In Which My Soul Dies 1,000 Deaths
Yes, really.
I hate asking people for money. Loathe it. Especially when people have already given me money. The very idea makes me cringe and look for a rock to hide under. Agony to my soul.
Life was so much easier when I had a job. Sure, I lived paycheck to paycheck, but at least I knew that there would be money in my bank account on Thursday each week. I look at how stressed I am right now and I say to God, "Is this how it's always going to be?" I feel called to missions, and a lifestyle of faith, but man, it's hard. Maybe it's my healthy dose of American pride, but I don't want anyone to know that I need money, that I can't do it on my own. The hardest is my parents. I feel like if I still need money after they've given so much, that I'm letting them down, that I've failed.
The current balance in my bank account as of this morning is $204.61. That may be shocking to some (especially my parents), but I promise that it was more shocking to me when I saw how low it was last week. I about had a heart attack. Where did all that money go?
I did wind up going to Ireland.
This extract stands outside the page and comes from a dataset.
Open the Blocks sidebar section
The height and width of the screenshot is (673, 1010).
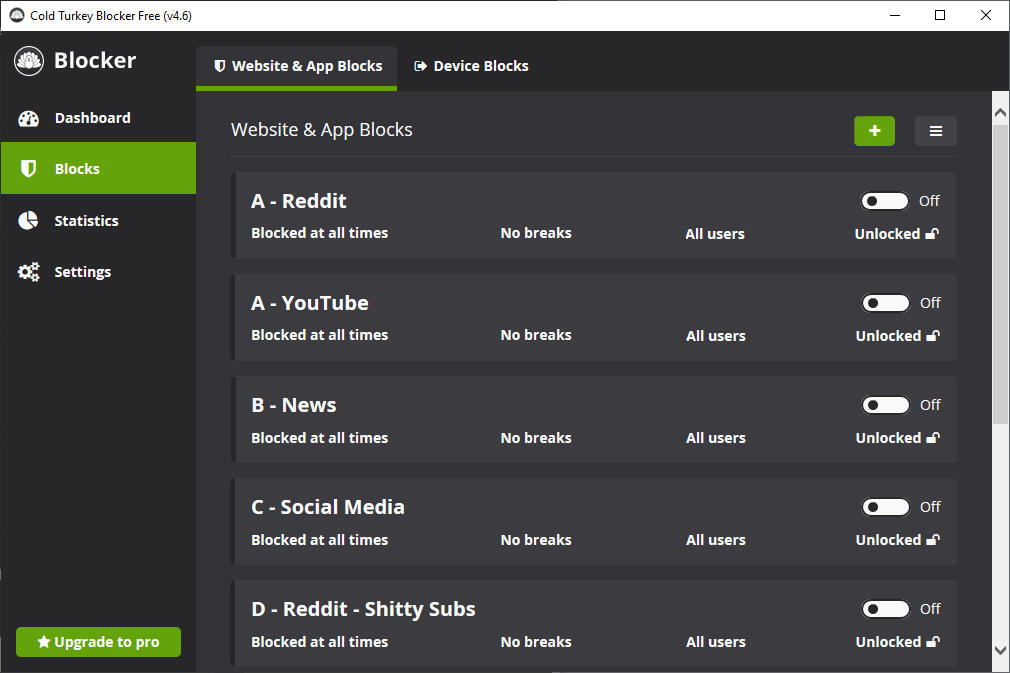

Do I regret it? Yes, actually. It was way more expensive than I thought it would be. I'm still learning the whole business of traveling, and I haven't quite figured it out. Is it over and done? Again, yes. The hardest thing for me is having grace for myself. I seriously have a guilt complex right now over spending money on a vacation, even if it was only 3 days.
I guess the bright side to that is that God is big enough to cover my mistakes.
I found out last night that I still owe £72.08 to my school fees. That's $117.
I still have to buy train tickets to and from the airport. I'm guessing that's close to £40-50. That's another $73.
We still have to book an internal flight in South Africa to take us from Durban to Cape Town. We don't know the cost of that yet.
Basically, I'm stretched really thin. I'd absolutely love to have another $500 before we go, so that I have a little bit of wiggle room. There's only one person on our team who actually has all the money she needs. As a team, we plan to fast and pray for financial breakthrough, starting with dinner tonight. If you can fast with us, that'd be amazing! If not, could you please pray during your dinner time for us?
Above all, I know that my God is a great big God, and he holds me in his hand.